▶ Instructions to follow
Entries follow. Give back exactly the lines starting at the one containing "Diamond Color Gel Polish (897, 663)" and ending at the one containing "[السيسي يؤكد لتبون", and no other lines.

-- Data excerpts follows --

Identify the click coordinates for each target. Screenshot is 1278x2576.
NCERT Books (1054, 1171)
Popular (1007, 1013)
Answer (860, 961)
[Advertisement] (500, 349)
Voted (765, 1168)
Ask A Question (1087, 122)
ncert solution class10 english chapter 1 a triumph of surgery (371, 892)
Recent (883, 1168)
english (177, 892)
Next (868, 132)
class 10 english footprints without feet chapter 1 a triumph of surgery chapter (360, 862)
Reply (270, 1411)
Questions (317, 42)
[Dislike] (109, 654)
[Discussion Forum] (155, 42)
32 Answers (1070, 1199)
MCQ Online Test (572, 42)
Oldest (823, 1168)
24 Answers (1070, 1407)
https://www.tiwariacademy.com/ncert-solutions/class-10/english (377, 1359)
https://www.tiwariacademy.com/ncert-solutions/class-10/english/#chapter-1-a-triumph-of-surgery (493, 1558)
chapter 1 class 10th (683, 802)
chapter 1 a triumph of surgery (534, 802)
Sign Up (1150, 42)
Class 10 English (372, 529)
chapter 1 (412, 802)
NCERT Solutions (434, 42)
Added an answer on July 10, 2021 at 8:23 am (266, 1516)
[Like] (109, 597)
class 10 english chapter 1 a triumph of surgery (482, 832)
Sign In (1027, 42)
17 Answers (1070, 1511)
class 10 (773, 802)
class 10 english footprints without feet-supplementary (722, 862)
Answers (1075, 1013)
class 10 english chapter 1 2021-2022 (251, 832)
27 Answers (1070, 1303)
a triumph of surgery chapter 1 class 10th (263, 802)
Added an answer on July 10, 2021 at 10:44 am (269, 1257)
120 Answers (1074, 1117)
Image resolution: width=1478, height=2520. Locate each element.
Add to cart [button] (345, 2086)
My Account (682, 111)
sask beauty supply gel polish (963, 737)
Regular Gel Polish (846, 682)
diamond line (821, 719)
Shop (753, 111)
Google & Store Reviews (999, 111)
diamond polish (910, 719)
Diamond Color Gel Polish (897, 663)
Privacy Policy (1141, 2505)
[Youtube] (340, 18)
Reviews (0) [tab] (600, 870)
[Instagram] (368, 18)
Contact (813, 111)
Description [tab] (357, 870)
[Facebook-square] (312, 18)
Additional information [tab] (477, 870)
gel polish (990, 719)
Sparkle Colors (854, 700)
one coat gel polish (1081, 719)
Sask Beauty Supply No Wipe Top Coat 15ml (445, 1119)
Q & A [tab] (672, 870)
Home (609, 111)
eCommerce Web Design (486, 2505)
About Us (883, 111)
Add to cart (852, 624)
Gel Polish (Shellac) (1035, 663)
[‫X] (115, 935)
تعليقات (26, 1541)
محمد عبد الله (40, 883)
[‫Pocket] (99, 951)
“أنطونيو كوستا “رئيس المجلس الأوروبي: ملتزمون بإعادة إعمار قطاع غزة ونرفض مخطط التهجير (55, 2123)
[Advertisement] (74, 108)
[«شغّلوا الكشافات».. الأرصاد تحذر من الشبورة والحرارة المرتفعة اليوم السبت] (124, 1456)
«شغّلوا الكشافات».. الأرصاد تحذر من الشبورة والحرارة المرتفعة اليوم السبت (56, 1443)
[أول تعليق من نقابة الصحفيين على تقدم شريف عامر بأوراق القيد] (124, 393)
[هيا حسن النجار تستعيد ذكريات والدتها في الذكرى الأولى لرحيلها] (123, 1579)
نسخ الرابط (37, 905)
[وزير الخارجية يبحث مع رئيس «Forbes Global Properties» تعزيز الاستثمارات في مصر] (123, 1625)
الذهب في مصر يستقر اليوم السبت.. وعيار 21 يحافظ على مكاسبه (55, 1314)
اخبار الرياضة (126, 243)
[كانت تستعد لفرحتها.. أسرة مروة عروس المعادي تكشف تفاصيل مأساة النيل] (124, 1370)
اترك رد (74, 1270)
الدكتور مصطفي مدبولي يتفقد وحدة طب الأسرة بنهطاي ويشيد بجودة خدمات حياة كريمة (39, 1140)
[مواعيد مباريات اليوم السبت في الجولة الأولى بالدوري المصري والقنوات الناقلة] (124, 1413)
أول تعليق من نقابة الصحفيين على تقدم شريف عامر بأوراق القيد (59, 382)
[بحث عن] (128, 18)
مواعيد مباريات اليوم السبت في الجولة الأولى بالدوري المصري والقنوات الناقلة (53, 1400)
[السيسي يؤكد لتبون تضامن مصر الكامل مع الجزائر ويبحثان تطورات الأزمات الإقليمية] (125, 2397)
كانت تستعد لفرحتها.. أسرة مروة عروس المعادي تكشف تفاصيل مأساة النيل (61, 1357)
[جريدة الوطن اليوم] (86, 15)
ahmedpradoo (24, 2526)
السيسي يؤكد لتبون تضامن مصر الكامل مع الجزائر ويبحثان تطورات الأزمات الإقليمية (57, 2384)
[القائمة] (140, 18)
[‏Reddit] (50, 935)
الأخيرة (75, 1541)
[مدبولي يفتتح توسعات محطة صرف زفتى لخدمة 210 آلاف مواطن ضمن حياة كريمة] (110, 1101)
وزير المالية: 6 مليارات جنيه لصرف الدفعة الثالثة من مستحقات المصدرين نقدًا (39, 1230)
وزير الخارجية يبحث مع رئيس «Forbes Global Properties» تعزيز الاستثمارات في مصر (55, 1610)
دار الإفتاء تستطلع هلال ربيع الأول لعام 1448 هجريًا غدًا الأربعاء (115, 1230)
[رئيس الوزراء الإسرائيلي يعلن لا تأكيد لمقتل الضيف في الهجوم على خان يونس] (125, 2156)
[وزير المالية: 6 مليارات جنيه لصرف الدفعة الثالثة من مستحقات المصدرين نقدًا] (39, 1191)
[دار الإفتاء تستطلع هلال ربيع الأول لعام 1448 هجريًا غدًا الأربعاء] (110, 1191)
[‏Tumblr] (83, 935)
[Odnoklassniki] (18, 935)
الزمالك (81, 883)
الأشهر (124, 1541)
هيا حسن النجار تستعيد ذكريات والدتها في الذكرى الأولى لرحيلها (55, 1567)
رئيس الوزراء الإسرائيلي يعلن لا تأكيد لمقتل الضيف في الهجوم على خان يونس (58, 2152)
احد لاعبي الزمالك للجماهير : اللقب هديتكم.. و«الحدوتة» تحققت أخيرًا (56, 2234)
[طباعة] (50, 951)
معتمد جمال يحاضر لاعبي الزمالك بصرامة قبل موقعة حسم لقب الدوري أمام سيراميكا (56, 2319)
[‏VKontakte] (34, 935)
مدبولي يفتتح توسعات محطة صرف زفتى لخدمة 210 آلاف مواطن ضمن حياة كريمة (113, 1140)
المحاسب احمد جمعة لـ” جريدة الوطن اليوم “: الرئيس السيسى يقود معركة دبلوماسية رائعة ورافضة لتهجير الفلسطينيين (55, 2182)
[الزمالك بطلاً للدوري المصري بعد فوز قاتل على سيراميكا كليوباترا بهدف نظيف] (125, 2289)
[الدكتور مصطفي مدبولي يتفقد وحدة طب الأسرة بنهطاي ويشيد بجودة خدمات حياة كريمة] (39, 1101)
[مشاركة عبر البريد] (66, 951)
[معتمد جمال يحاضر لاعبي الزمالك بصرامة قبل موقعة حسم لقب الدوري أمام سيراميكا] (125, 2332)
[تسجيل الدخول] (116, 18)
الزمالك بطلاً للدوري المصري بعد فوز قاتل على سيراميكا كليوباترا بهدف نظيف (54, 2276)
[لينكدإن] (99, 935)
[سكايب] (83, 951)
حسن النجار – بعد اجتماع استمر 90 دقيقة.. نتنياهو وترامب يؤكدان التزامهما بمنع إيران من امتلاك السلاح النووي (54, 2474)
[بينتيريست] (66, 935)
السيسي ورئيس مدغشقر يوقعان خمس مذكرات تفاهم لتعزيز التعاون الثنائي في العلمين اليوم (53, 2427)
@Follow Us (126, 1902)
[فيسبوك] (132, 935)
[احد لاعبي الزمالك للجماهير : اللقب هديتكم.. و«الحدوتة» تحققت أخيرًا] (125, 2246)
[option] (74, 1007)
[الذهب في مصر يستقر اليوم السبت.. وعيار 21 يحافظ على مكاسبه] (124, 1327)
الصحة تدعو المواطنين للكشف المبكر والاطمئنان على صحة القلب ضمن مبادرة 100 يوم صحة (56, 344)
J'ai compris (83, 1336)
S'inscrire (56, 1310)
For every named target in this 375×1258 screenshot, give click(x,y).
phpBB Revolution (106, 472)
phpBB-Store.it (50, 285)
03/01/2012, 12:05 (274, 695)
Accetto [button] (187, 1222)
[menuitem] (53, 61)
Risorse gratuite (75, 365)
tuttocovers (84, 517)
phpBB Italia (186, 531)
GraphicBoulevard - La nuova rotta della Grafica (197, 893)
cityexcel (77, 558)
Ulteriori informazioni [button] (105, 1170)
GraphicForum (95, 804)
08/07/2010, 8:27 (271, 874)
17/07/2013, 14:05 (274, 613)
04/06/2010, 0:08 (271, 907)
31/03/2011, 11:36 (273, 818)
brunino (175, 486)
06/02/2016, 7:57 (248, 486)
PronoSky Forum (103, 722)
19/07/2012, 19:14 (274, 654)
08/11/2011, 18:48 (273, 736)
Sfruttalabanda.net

-- Data excerpts concluded --

▶ Solution
Diamond Color Gel Polish (897, 663)
Privacy Policy (1141, 2505)
[Youtube] (340, 18)
Reviews (0) [tab] (600, 870)
[Instagram] (368, 18)
Contact (813, 111)
Description [tab] (357, 870)
[Facebook-square] (312, 18)
Additional information [tab] (477, 870)
gel polish (990, 719)
Sparkle Colors (854, 700)
one coat gel polish (1081, 719)
Sask Beauty Supply No Wipe Top Coat 15ml (445, 1119)
Q & A [tab] (672, 870)
Home (609, 111)
eCommerce Web Design (486, 2505)
About Us (883, 111)
Add to cart (852, 624)
Gel Polish (Shellac) (1035, 663)
[‫X] (115, 935)
تعليقات (26, 1541)
محمد عبد الله (40, 883)
[‫Pocket] (99, 951)
“أنطونيو كوستا “رئيس المجلس الأوروبي: ملتزمون بإعادة إعمار قطاع غزة ونرفض مخطط التهجير (55, 2123)
[Advertisement] (74, 108)
[«شغّلوا الكشافات».. الأرصاد تحذر من الشبورة والحرارة المرتفعة اليوم السبت] (124, 1456)
«شغّلوا الكشافات».. الأرصاد تحذر من الشبورة والحرارة المرتفعة اليوم السبت (56, 1443)
[أول تعليق من نقابة الصحفيين على تقدم شريف عامر بأوراق القيد] (124, 393)
[هيا حسن النجار تستعيد ذكريات والدتها في الذكرى الأولى لرحيلها] (123, 1579)
نسخ الرابط (37, 905)
[وزير الخارجية يبحث مع رئيس «Forbes Global Properties» تعزيز الاستثمارات في مصر] (123, 1625)
الذهب في مصر يستقر اليوم السبت.. وعيار 21 يحافظ على مكاسبه (55, 1314)
اخبار الرياضة (126, 243)
[كانت تستعد لفرحتها.. أسرة مروة عروس المعادي تكشف تفاصيل مأساة النيل] (124, 1370)
اترك رد (74, 1270)
الدكتور مصطفي مدبولي يتفقد وحدة طب الأسرة بنهطاي ويشيد بجودة خدمات حياة كريمة (39, 1140)
[مواعيد مباريات اليوم السبت في الجولة الأولى بالدوري المصري والقنوات الناقلة] (124, 1413)
أول تعليق من نقابة الصحفيين على تقدم شريف عامر بأوراق القيد (59, 382)
[بحث عن] (128, 18)
مواعيد مباريات اليوم السبت في الجولة الأولى بالدوري المصري والقنوات الناقلة (53, 1400)
[السيسي يؤكد لتبون تضامن مصر الكامل مع الجزائر ويبحثان تطورات الأزمات الإقليمية] (125, 2397)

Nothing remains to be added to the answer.